Originario del Pakistan, dell’India, del sud-est asiatico e dell’Australia, l’albero di chinaberry è stato introdotto come esemplare ornamentale negli Stati Uniti nel 1930 e, per un certo periodo, è diventato il beniamino dei paesaggisti del sud degli Stati Uniti. Oggi l’albero di chinaberry è considerato una sorta di parassita a causa della sua propensione alla risemina e alla facile naturalizzazione.
Che cos’è il chinaberry?
Il chinaberry appartiene alla famiglia delle Meliaceae ed è anche conosciuto come “albero della Cina” e “orgoglio dell’India”. Ma cos’è il chinaberry? Gli alberi di chinaberry (Melia azedarach) hanno un habitat denso e diffuso, raggiungono un’altezza compresa tra i 9 e i 15 metri e sono resistenti nelle zone USDA da 7 a 11. Gli alberi di chinaberry sono apprezzati come alberi da ombra nel loro habitat naturale e producono fiori tubolari di colore viola chiaro con un profumo paradisiaco molto simile a quello dei magnolia del sud.
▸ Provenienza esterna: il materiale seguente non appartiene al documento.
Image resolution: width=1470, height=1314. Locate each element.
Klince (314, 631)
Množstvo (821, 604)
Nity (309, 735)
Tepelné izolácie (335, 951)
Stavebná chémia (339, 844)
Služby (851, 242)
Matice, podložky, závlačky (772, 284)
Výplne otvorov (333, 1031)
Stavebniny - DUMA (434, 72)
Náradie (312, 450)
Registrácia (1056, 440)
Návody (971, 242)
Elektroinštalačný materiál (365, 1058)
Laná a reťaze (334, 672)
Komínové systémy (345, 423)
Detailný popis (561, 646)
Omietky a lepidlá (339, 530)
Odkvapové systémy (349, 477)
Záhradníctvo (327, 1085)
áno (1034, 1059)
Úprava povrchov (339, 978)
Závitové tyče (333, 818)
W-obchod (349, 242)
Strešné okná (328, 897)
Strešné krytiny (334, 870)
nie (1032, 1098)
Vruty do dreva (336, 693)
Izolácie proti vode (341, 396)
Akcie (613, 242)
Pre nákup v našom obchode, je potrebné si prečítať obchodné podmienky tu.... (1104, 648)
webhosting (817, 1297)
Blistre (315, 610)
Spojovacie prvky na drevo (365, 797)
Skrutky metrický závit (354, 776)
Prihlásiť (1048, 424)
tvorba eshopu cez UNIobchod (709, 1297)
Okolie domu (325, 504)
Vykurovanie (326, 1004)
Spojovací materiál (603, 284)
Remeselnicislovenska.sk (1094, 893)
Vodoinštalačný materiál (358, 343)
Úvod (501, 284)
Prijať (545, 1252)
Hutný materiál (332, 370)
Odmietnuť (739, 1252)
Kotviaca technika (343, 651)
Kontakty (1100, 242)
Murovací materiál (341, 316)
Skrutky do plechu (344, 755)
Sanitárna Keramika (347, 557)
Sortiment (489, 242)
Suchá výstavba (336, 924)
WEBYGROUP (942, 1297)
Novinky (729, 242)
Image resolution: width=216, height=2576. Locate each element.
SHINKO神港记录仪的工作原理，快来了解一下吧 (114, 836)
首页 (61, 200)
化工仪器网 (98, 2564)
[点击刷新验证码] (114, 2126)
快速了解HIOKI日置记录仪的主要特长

Si trovano nei campi, nelle praterie, lungo i bordi delle strade e ai margini delle zone boschive. I frutti che producono, drupe delle dimensioni di una biglia, sono di colore giallo chiaro e diventano gradualmente rugosi e bianchi nel corso dei mesi invernali. Queste bacche sono tossiche per l’uomo se consumate in quantità, ma la polpa succosa è apprezzata da molte varietà di uccelli, che spesso assumono un comportamento piuttosto “ubriaco”.
Ulteriori informazioni sull’albero di chinaberry
Le foglie dell’albero di chinaberry in crescita sono grandi, lunghe circa 46 cm, a forma di lancia, leggermente seghettate, di colore verde scuro nella parte superiore e verde più chiaro nella parte inferiore. Queste foglie non hanno affatto un profumo incantevole come quello dei fiori; infatti, quando vengono schiacciate emanano un odore particolarmente sgradevole. Gli alberi di chinaberry sono esemplari resistenti e possono essere piuttosto sporchi a causa delle bacche e delle foglie che cadono. Si diffondono facilmente, se lasciati crescere, e per questo sono classificati come alberi invasivi nel sud-est degli Stati Uniti. Questo prolifico membro della famiglia del mogano cresce rapidamente ma ha una vita breve.
Usi del chinaberry
Come accennato in precedenza, il chinaberry è un albero da ombra molto apprezzato nelle regioni in cui è endemico grazie alla sua chioma ampia e espansa. Nelle regioni sud-orientali degli Stati Uniti il chinaberry è stato utilizzato proprio per questa sua caratteristica e prima degli anni ’80 era comunemente piantato nei giardini delle abitazioni. La varietà più comunemente piantata è il Texas umbrella tree, che ha una durata di vita leggermente superiore rispetto agli altri chinaberry e una forma arrotondata molto graziosa e caratteristica. I frutti del chinaberry possono essere essiccati, tinti e poi infilati in collane e braccialetti come perline. Un tempo i semi delle drupe erano usati come narcotico; si veda la tossicità del frutto e gli uccelli ubriachi e abbuffati. Oggi il chinaberry è ancora venduto nei vivai, ma è meno probabile che venga utilizzato nei giardini. Non solo rappresenta una minaccia per l’ecosistema naturale a causa della sua abitudine invasiva, ma il suo apparato radicale disordinato e, cosa ancora più importante, poco profondo tende a intasare gli scarichi e a danneggiare i sistemi settici. Gli alberi di chinaberry in crescita hanno anche rami deboli, che si rompono facilmente in caso di maltempo, creando un ulteriore disordine.
Cura della pianta di chinaberry
Se, dopo aver letto tutte le informazioni di cui sopra, decidete che volete assolutamente avere un esemplare di chinaberry nel vostro giardino, acquistate una pianta certificata esente da malattie presso un vivaio. La cura della chinaberry non è complessa una volta che l’albero è ben radicato. Piantate l’albero in pieno sole in quasi tutti i tipi di terreno nelle zone USDA da 7 a 11. L’albero deve essere annaffiato regolarmente, anche se tollera bene la siccità e non necessita di irrigazione durante i mesi invernali. Potate il vostro albero di chinaberry per rimuovere i polloni dalle radici e dai germogli e mantenere la chioma a forma di ombrello.